Степку, разумеется, бить взялись, да все вместе… Я еле вижу, глаза заплывают и рука порвана. Ну-у, думаю, каменющая твоя душа — сердце моё терпивое, — а сама прошу: «Не бейте его. Не бейте, Бога ради! Это он от дурости. Это я сама пугливая. Не бейте!..». Послушались. А бригадир тот Витенька: «Ладно, говорит, штоб духу твоего, Стёпка, в бригаде не было! Не то придушу в забое. Охламон!». Так и сказал: «Охламон!». А меня в госпиталь
…Как они все за меня убивались, жалели как. Шахтерики. Уж больно помню я того Стёпку в вывороченном. И Витеньку-бригадира, и остальных хлопчиков. Всё: «Надежда да Надёжа. Надежда да Надея». А Витеньку-бригадира завалило в забое насмерть. Уж потом.
Тяжело вздохнула, с трепетом:
— Счастья ищи, как хлеб в голодуху…
Весь остальной день Надежда Петровна лежала тихая, не жаловалась, не рассказывала. Только так, пошепчет разок-другой, как вспомянет: сыночка Николу… доченьку Шуру… да и Валю тоже… бригадира Витеньку… и того, что простреленный безвременно… Толика вспоминала грешно-безвинного… И всю ночь тихая была — не шелохнулась.

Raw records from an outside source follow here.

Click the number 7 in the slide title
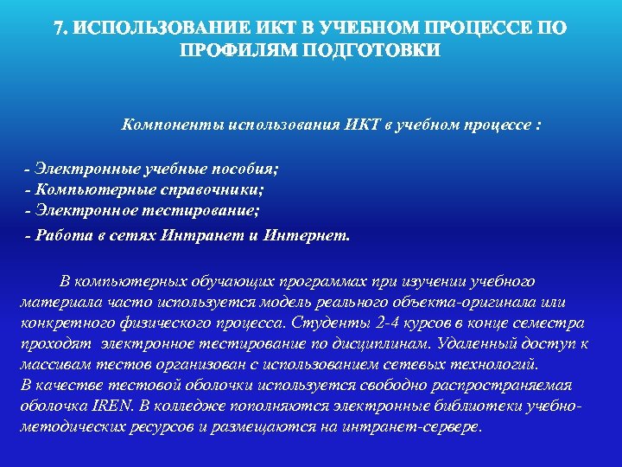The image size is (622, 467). point(60,29)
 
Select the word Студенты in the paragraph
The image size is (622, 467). point(332,323)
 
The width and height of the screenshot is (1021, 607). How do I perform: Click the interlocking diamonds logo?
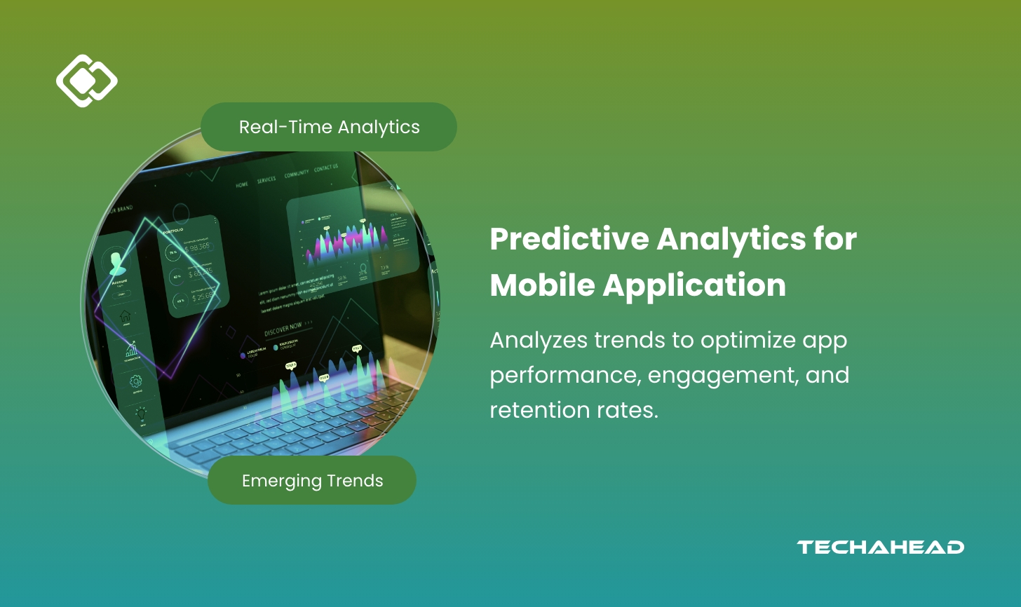[86, 81]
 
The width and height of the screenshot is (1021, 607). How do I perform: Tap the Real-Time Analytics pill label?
[329, 127]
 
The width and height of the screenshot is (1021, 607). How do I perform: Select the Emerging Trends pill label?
[312, 481]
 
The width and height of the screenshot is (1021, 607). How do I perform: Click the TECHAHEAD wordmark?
[880, 547]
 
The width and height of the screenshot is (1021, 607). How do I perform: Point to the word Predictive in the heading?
[569, 239]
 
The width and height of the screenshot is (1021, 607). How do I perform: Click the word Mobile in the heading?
[541, 285]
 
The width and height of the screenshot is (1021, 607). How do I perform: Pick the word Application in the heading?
[694, 285]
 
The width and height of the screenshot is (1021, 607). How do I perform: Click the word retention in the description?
[537, 410]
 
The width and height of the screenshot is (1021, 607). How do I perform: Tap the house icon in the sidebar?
[126, 316]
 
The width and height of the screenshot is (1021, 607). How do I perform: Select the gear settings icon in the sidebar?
[135, 381]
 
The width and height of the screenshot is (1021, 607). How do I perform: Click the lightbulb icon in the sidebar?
[141, 414]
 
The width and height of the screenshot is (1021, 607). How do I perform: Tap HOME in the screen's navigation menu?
[242, 184]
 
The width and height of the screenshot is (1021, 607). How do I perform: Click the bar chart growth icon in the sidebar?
[131, 348]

Утром Александра Васильевна глянула со своей койки, а Надежда Петровна уж и вытянулась вся. Душа отлетела. Аккуратная, прибранная, руки лежат как положено. И если посмотреть, так росту в ней всего-то ничего… Малюсенькая. А всё равно силы, да разума, да сердца, да проворства было у неё…
Только вот обещания своего не сдержала: померла не там, где прописана была по закону.